Short for Real Estate Investment Trust, REITs are a popular way to invest in large real estate projects. Congress passed legislation in the 1960’s to allow investors to pool their money and invest in real estate. They were designed to provide an investment structure similar to the way mutual funds provide for investment in stocks. Because the tax code says that REITs must pay out at least 90 percent of their taxable income in the form of dividends, they are a good investment for those seeking income.
While REITs may provide excellent investment opportunities, there are multiple types of REIT products. Many are publically traded meaning you can buy and sell them like a stock. Private and nontraded REITs, however, typically have no secondary market meaning they are illiquid and sometimes must be held for a decade or more before one can sell.
Nontraded REITs may be suitable for institutional investors and pension funds but they are usually a bad deal for elderly investors and those needing access to their money. Stockbrokers like them, however, because they typically pay huge commissions.
Despite the warnings from the SEC, several states and the Financial Industry Regulatory Authority (FINRA), 2014 saw several enforcement actions related to these products.
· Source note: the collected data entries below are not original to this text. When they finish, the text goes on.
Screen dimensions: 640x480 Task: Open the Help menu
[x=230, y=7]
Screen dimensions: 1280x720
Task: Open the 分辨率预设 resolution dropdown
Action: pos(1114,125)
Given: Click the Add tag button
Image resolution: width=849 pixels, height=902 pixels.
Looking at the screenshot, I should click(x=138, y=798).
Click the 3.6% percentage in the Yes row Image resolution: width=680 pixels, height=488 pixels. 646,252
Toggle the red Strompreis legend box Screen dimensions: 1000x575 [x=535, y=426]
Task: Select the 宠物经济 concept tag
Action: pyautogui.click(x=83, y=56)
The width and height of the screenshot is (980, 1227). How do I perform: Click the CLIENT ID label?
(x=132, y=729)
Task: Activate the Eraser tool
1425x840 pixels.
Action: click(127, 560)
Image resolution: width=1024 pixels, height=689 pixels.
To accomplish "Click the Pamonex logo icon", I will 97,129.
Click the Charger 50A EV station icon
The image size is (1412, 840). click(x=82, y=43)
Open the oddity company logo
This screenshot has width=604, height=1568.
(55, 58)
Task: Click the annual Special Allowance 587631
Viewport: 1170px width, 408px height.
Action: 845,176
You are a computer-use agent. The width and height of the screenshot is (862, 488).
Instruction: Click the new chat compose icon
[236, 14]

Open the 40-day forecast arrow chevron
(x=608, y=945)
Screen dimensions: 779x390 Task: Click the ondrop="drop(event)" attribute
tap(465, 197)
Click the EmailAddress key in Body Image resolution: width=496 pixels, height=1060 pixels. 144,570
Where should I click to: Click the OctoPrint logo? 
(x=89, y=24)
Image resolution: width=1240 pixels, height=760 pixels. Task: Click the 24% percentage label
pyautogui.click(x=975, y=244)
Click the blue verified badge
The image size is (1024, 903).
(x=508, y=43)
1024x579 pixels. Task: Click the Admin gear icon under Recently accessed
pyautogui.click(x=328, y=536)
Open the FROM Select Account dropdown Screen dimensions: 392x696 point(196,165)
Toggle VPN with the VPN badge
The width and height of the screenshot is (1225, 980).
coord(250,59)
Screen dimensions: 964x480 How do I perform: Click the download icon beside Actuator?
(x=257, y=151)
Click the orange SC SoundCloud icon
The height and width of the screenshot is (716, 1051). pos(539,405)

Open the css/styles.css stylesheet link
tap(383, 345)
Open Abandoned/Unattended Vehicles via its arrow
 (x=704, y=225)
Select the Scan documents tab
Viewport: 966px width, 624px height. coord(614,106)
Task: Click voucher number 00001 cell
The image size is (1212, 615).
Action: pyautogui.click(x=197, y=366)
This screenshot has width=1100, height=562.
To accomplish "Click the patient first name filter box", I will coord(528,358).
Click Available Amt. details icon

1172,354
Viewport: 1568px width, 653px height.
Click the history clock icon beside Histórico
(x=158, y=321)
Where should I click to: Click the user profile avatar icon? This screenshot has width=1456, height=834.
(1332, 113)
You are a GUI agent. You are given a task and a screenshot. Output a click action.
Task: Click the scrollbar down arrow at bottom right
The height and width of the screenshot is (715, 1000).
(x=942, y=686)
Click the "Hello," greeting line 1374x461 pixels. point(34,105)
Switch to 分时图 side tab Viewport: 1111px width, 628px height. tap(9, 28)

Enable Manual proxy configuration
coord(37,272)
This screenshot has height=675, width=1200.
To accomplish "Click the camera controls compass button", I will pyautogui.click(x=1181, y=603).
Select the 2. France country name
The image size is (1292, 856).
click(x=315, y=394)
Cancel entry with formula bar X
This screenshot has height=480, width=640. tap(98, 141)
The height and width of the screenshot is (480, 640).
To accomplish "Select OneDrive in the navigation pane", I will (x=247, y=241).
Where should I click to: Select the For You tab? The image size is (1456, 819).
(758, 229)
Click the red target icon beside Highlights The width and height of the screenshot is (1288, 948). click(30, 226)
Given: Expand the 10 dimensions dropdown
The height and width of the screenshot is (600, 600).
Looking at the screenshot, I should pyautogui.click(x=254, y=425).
In March, FINRA fined LPL Securities $950,000 for “supervisory deficiencies” related to the sales of alternative investment products, including non-traded real estate investment trusts (REITs), oil and gas partnerships and other illiquid pass-through investments.
Because of the inherent dangers of non traded REITs, several states and brokerage firms themselves have created concentration limits for these investments meaning a broker can only recommend that a limited percentage of a customer’s portfolio be invested in these products. Despite these limits, LPL was lax in making sure the limits were followed.
In February, FINRA fined Berthel Fisher & Company Financial Services, Inc. and its affiliate, Securities Management & Research, Inc for failure to supervise the sale of nontraded REITs. The companies also failed to properly train their staff on these products.
In our experience, many individual stockbrokers don’t understand the liquidity issues associated with these investments and fail to tell customers they could be stuck with the investment for years before they can sell.
In October, FINRA suspended an Ameriprise broker for improperly hawking a REIT investment through email solicitations. The broker was telling customers that an investment in a particular REIT was “doing well” even though the REIT’s largest property owner was in deep trouble.
Why do brokers make such claims? Commissions! Nontraded REITs carry very high commissions.
In February, four REIT projects affiliated with Apple REITs were fined $1.5 million by he SEC for failure to make key disclosures to customers and for not disclosing the compensation of key executives.
Non traded REIT projects are not only illiquid; they are often not transparent meaning it is hard for investors to understand fees being charged and to know what is happening within the investment.
The biggest nontraded REIT story this year will undoubtedly be about the czar of the industry, Nicholas Schorsch, and American Realty Capital. That story is still in its early stages but the allegations are stunning and the industry is reeling simply from the claims and the investigations.
The bottom line… Stockbrokers and the firms that employ them have an obligation to only make recommendations suitable for their clients. What works for one customer may not be a good fit for another. Nontraded REITs, however, are rarely appropriate for individual investors. There is good news, however. You may be able to get back your hard earned money if you a REIT product that lost value or that you are unable to sell or if believe the investment was never properly explained to you.